:: Document passage ::
========================================

This chapter talks about some of the limitations of the literature review process. To achieve this, they have been grouped into three sub-themes as follows:
The first limitation was the knowledge of the literature reviewing process, specifically, lack of knowledge on how to evaluate the research method. Understanding statistics and graphs in the research articles were the major concern. Familiarisation of the research tools mentioned in the research papers was also limited.
Searching the literature to obtain relevant primary research article for the project was the major limitation. Most of the research papers conducted on the topics was not conducted in the UK. Therefore a lot of time was spent on the literature searching in order to obtain more UK based research. However, only one research paper was identified.
The most complicated part on the way to write dissertation is Lack of structure because it has to be planed, implemented and written up in such a way that ensure the completion of the task on time. So breaking the whole mammoth task into the series of possible steps is an efficient way to provide the structure to the dissertation Aveyard, (2007). Planning the structure of the dissertation was a big challenge however after thorough reading of text books on how to write a literature review, a successful planning and implementation of the literature review process was achieved on target. Organisation of the data proved problematic sometimes, particularly as the data were stored on different memory sticks, the transportation of materials across proved difficult on a number of times. Moreover all the references used were hand written and stored in a note book this made the transfer of the references from the note book to the computer time consuming. All these difficulties in transferring and organising the data slowed down the process.
Ten articles were identified and reviewed evaluating the psychological impact of newly diagnosed lung cancer. The data obtained demonstrated that psychological distress in newly diagnosed lung cancer patients is a major issue, with the research suggesting that 40% – 60% of newly diagnosed lung cancer patients suffer from depression and anxiety immediately after the disclosure of a diagnosis of cancer. Feeling of guilt and hopelessness are the major psychological distress which influence low quality of life. With these findings, it can be concluded that indeed psychological distress has a great impact on the quality of life of newly diagnosed lung cancer patients.

========================================

:: Extracted information ::
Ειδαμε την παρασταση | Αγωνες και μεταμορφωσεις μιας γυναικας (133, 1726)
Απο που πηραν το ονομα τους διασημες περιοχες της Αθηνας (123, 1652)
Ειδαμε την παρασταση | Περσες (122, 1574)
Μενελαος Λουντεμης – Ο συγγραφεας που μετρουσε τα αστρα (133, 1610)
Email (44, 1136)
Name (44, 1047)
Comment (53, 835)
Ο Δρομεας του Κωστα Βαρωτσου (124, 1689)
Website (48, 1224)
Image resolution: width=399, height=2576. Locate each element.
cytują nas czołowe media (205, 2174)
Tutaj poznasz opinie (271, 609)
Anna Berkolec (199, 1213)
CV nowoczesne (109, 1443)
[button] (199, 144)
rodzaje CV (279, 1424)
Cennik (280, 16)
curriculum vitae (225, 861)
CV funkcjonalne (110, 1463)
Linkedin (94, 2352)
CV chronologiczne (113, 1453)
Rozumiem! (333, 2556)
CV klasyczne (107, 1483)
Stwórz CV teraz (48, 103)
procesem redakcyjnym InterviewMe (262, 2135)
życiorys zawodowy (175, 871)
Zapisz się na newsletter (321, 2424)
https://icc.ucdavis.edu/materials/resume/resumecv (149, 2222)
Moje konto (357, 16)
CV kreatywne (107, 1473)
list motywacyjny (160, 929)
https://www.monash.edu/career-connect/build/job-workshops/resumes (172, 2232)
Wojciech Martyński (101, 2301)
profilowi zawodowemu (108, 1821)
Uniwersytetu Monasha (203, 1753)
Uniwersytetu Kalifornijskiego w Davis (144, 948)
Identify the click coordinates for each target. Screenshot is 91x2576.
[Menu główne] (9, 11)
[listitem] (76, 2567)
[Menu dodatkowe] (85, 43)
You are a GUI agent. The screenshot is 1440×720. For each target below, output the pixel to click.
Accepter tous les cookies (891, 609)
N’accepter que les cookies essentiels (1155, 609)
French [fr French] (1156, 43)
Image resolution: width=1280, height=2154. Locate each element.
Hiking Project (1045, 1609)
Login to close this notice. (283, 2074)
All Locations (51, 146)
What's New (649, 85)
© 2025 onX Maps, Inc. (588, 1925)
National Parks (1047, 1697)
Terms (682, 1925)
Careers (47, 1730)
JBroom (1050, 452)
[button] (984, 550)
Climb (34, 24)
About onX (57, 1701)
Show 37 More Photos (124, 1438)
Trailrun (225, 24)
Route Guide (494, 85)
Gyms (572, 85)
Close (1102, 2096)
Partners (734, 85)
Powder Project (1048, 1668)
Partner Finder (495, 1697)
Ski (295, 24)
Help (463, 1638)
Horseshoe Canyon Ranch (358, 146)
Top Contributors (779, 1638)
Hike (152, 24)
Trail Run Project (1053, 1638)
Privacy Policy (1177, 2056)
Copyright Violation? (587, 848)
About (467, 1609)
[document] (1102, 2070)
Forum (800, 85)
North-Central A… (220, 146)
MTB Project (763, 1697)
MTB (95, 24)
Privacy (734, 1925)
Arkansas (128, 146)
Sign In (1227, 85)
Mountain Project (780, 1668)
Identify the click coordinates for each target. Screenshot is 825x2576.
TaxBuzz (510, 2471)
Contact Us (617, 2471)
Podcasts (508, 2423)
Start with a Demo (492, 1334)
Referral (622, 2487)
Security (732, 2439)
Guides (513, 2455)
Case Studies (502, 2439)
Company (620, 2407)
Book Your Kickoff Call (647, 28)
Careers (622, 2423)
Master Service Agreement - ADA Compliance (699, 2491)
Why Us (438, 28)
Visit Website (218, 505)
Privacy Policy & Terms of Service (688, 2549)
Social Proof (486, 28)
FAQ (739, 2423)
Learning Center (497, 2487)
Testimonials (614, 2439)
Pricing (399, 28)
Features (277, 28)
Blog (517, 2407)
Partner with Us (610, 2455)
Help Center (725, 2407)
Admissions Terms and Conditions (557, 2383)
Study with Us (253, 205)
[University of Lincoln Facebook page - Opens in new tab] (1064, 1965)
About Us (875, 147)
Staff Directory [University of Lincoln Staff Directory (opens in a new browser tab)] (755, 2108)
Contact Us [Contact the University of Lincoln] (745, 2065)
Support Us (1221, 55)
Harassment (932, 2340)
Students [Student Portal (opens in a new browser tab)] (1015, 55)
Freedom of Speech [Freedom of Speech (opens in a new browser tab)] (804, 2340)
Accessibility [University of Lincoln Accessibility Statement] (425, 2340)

========================================

Repeat the passage above on the limitations of the literature review word for word, from start to finish.

This chapter talks about some of the limitations of the literature review process. To achieve this, they have been grouped into three sub-themes as follows:
The first limitation was the knowledge of the literature reviewing process, specifically, lack of knowledge on how to evaluate the research method. Understanding statistics and graphs in the research articles were the major concern. Familiarisation of the research tools mentioned in the research papers was also limited.
Searching the literature to obtain relevant primary research article for the project was the major limitation. Most of the research papers conducted on the topics was not conducted in the UK. Therefore a lot of time was spent on the literature searching in order to obtain more UK based research. However, only one research paper was identified.
The most complicated part on the way to write dissertation is Lack of structure because it has to be planed, implemented and written up in such a way that ensure the completion of the task on time. So breaking the whole mammoth task into the series of possible steps is an efficient way to provide the structure to the dissertation Aveyard, (2007). Planning the structure of the dissertation was a big challenge however after thorough reading of text books on how to write a literature review, a successful planning and implementation of the literature review process was achieved on target. Organisation of the data proved problematic sometimes, particularly as the data were stored on different memory sticks, the transportation of materials across proved difficult on a number of times. Moreover all the references used were hand written and stored in a note book this made the transfer of the references from the note book to the computer time consuming. All these difficulties in transferring and organising the data slowed down the process.
Ten articles were identified and reviewed evaluating the psychological impact of newly diagnosed lung cancer. The data obtained demonstrated that psychological distress in newly diagnosed lung cancer patients is a major issue, with the research suggesting that 40% – 60% of newly diagnosed lung cancer patients suffer from depression and anxiety immediately after the disclosure of a diagnosis of cancer. Feeling of guilt and hopelessness are the major psychological distress which influence low quality of life. With these findings, it can be concluded that indeed psychological distress has a great impact on the quality of life of newly diagnosed lung cancer patients.